┌──

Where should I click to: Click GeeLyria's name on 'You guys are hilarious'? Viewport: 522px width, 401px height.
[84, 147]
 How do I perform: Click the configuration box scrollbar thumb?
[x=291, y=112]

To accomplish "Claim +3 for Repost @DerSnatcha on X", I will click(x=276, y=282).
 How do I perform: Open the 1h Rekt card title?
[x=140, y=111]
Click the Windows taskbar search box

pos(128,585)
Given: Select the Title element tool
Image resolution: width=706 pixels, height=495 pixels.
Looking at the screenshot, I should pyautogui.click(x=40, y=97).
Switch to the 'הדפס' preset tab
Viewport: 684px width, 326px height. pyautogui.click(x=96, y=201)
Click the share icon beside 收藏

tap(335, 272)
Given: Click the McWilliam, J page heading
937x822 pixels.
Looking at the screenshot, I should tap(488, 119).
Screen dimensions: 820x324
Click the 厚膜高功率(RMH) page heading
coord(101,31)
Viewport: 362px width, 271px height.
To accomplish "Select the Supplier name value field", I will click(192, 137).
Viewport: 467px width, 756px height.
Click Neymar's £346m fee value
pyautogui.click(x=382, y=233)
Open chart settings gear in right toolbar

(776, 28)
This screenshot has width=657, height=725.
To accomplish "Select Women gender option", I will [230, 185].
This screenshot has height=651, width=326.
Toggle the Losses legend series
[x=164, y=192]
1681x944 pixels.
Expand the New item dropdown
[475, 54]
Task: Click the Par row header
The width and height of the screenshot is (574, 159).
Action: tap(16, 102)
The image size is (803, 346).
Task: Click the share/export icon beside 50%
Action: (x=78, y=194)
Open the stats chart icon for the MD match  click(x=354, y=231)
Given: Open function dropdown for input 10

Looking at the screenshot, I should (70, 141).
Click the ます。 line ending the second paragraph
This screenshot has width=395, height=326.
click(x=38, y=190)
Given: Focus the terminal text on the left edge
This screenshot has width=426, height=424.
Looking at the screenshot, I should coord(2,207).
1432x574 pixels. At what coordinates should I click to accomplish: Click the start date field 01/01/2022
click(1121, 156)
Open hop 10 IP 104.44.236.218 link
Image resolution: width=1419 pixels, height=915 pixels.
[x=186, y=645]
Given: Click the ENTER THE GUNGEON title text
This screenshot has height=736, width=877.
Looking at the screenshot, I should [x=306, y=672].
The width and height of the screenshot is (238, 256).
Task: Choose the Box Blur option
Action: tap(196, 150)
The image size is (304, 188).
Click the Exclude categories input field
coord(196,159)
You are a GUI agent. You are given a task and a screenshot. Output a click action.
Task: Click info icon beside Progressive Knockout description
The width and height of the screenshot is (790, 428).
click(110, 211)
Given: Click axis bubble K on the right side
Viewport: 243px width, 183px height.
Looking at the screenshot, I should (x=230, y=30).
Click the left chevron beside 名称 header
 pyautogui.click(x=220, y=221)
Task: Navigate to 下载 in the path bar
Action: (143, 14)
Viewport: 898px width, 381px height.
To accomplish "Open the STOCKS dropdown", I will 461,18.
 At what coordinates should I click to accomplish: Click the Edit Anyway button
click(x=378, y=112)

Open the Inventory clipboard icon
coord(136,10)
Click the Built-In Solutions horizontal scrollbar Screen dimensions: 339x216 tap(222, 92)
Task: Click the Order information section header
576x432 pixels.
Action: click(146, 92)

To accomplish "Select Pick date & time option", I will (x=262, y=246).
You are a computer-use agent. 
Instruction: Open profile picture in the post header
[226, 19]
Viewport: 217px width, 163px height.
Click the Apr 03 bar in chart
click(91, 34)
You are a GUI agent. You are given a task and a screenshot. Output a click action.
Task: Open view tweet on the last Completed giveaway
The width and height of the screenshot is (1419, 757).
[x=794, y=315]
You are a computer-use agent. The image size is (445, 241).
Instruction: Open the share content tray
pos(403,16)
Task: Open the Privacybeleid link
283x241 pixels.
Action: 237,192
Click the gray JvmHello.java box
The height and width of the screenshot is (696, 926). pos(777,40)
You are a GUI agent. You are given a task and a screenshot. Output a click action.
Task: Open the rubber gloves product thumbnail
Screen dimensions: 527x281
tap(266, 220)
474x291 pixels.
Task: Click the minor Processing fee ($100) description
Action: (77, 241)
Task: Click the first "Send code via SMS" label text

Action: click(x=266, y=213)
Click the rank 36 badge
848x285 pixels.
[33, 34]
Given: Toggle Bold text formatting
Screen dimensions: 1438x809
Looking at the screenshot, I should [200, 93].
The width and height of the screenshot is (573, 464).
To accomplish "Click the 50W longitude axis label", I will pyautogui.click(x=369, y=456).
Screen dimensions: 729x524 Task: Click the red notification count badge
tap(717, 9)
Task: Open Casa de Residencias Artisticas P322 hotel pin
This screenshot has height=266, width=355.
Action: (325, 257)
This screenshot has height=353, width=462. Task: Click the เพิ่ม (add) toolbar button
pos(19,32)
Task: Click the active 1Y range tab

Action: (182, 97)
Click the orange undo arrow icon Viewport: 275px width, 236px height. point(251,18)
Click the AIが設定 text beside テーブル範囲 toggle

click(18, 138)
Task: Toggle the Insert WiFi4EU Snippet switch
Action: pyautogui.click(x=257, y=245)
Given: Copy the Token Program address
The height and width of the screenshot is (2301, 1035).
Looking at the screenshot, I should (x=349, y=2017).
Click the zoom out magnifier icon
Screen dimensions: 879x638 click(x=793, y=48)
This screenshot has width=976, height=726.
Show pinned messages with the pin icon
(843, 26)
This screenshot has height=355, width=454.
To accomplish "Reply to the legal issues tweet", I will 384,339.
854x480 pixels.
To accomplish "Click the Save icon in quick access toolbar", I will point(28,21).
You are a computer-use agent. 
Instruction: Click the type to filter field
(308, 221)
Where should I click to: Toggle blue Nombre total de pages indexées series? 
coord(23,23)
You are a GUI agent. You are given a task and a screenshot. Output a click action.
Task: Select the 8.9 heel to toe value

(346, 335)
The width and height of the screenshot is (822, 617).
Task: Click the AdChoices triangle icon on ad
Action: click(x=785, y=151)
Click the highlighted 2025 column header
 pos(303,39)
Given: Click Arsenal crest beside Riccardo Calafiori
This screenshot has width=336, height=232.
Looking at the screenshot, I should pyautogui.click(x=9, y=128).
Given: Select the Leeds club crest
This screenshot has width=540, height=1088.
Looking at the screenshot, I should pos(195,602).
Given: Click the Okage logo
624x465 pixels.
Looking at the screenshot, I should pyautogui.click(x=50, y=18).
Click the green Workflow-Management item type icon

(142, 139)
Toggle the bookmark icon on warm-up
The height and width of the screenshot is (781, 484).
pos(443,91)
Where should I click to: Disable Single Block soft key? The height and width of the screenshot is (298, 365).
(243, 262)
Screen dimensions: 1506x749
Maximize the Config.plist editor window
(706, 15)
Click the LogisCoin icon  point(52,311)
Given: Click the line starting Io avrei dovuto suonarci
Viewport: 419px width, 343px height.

└──

Exercise goal –
Would you output the whole listing exactly as written?

Answer space –
Where should I click to: Click GeeLyria's name on 'You guys are hilarious'? Viewport: 522px width, 401px height.
[84, 147]
 How do I perform: Click the configuration box scrollbar thumb?
[x=291, y=112]

To accomplish "Claim +3 for Repost @DerSnatcha on X", I will click(x=276, y=282).
 How do I perform: Open the 1h Rekt card title?
[x=140, y=111]
Click the Windows taskbar search box

pos(128,585)
Given: Select the Title element tool
Image resolution: width=706 pixels, height=495 pixels.
Looking at the screenshot, I should pyautogui.click(x=40, y=97).
Switch to the 'הדפס' preset tab
Viewport: 684px width, 326px height. pyautogui.click(x=96, y=201)
Click the share icon beside 收藏

tap(335, 272)
Given: Click the McWilliam, J page heading
937x822 pixels.
Looking at the screenshot, I should tap(488, 119).
Screen dimensions: 820x324
Click the 厚膜高功率(RMH) page heading
coord(101,31)
Viewport: 362px width, 271px height.
To accomplish "Select the Supplier name value field", I will click(192, 137).
Viewport: 467px width, 756px height.
Click Neymar's £346m fee value
pyautogui.click(x=382, y=233)
Open chart settings gear in right toolbar

(776, 28)
This screenshot has width=657, height=725.
To accomplish "Select Women gender option", I will [230, 185].
This screenshot has height=651, width=326.
Toggle the Losses legend series
[x=164, y=192]
1681x944 pixels.
Expand the New item dropdown
[475, 54]
Task: Click the Par row header
The width and height of the screenshot is (574, 159).
Action: tap(16, 102)
The image size is (803, 346).
Task: Click the share/export icon beside 50%
Action: (x=78, y=194)
Open the stats chart icon for the MD match  click(x=354, y=231)
Given: Open function dropdown for input 10

Looking at the screenshot, I should (70, 141).
Click the ます。 line ending the second paragraph
This screenshot has width=395, height=326.
click(x=38, y=190)
Given: Focus the terminal text on the left edge
This screenshot has width=426, height=424.
Looking at the screenshot, I should coord(2,207).
1432x574 pixels. At what coordinates should I click to accomplish: Click the start date field 01/01/2022
click(1121, 156)
Open hop 10 IP 104.44.236.218 link
Image resolution: width=1419 pixels, height=915 pixels.
[x=186, y=645]
Given: Click the ENTER THE GUNGEON title text
This screenshot has height=736, width=877.
Looking at the screenshot, I should [x=306, y=672].
The width and height of the screenshot is (238, 256).
Task: Choose the Box Blur option
Action: tap(196, 150)
The image size is (304, 188).
Click the Exclude categories input field
coord(196,159)
You are a GUI agent. You are given a task and a screenshot. Output a click action.
Task: Click info icon beside Progressive Knockout description
The width and height of the screenshot is (790, 428).
click(110, 211)
Given: Click axis bubble K on the right side
Viewport: 243px width, 183px height.
Looking at the screenshot, I should (x=230, y=30).
Click the left chevron beside 名称 header
 pyautogui.click(x=220, y=221)
Task: Navigate to 下载 in the path bar
Action: (143, 14)
Viewport: 898px width, 381px height.
To accomplish "Open the STOCKS dropdown", I will 461,18.
 At what coordinates should I click to accomplish: Click the Edit Anyway button
click(x=378, y=112)

Open the Inventory clipboard icon
coord(136,10)
Click the Built-In Solutions horizontal scrollbar Screen dimensions: 339x216 tap(222, 92)
Task: Click the Order information section header
576x432 pixels.
Action: click(146, 92)

To accomplish "Select Pick date & time option", I will (x=262, y=246).
You are a computer-use agent. 
Instruction: Open profile picture in the post header
[226, 19]
Viewport: 217px width, 163px height.
Click the Apr 03 bar in chart
click(91, 34)
You are a GUI agent. You are given a task and a screenshot. Output a click action.
Task: Open view tweet on the last Completed giveaway
The width and height of the screenshot is (1419, 757).
[x=794, y=315]
You are a computer-use agent. The image size is (445, 241).
Instruction: Open the share content tray
pos(403,16)
Task: Open the Privacybeleid link
283x241 pixels.
Action: 237,192
Click the gray JvmHello.java box
The height and width of the screenshot is (696, 926). pos(777,40)
You are a GUI agent. You are given a task and a screenshot. Output a click action.
Task: Open the rubber gloves product thumbnail
Screen dimensions: 527x281
tap(266, 220)
474x291 pixels.
Task: Click the minor Processing fee ($100) description
Action: (77, 241)
Task: Click the first "Send code via SMS" label text

Action: click(x=266, y=213)
Click the rank 36 badge
848x285 pixels.
[33, 34]
Given: Toggle Bold text formatting
Screen dimensions: 1438x809
Looking at the screenshot, I should [200, 93].
The width and height of the screenshot is (573, 464).
To accomplish "Click the 50W longitude axis label", I will pyautogui.click(x=369, y=456).
Screen dimensions: 729x524 Task: Click the red notification count badge
tap(717, 9)
Task: Open Casa de Residencias Artisticas P322 hotel pin
This screenshot has height=266, width=355.
Action: (325, 257)
This screenshot has height=353, width=462. Task: Click the เพิ่ม (add) toolbar button
pos(19,32)
Task: Click the active 1Y range tab

Action: (182, 97)
Click the orange undo arrow icon Viewport: 275px width, 236px height. point(251,18)
Click the AIが設定 text beside テーブル範囲 toggle

click(18, 138)
Task: Toggle the Insert WiFi4EU Snippet switch
Action: pyautogui.click(x=257, y=245)
Given: Copy the Token Program address
The height and width of the screenshot is (2301, 1035).
Looking at the screenshot, I should (x=349, y=2017).
Click the zoom out magnifier icon
Screen dimensions: 879x638 click(x=793, y=48)
This screenshot has width=976, height=726.
Show pinned messages with the pin icon
(843, 26)
This screenshot has height=355, width=454.
To accomplish "Reply to the legal issues tweet", I will 384,339.
854x480 pixels.
To accomplish "Click the Save icon in quick access toolbar", I will point(28,21).
You are a computer-use agent. 
Instruction: Click the type to filter field
(308, 221)
Where should I click to: Toggle blue Nombre total de pages indexées series? 
coord(23,23)
You are a GUI agent. You are given a task and a screenshot. Output a click action.
Task: Select the 8.9 heel to toe value

(346, 335)
The width and height of the screenshot is (822, 617).
Task: Click the AdChoices triangle icon on ad
Action: click(x=785, y=151)
Click the highlighted 2025 column header
 pos(303,39)
Given: Click Arsenal crest beside Riccardo Calafiori
This screenshot has width=336, height=232.
Looking at the screenshot, I should pyautogui.click(x=9, y=128).
Given: Select the Leeds club crest
This screenshot has width=540, height=1088.
Looking at the screenshot, I should pos(195,602).
Given: Click the Okage logo
624x465 pixels.
Looking at the screenshot, I should pyautogui.click(x=50, y=18).
Click the green Workflow-Management item type icon

(142, 139)
Toggle the bookmark icon on warm-up
The height and width of the screenshot is (781, 484).
pos(443,91)
Where should I click to: Disable Single Block soft key? The height and width of the screenshot is (298, 365).
(243, 262)
Screen dimensions: 1506x749
Maximize the Config.plist editor window
(706, 15)
Click the LogisCoin icon  point(52,311)
Given: Click the line starting Io avrei dovuto suonarci
Viewport: 419px width, 343px height.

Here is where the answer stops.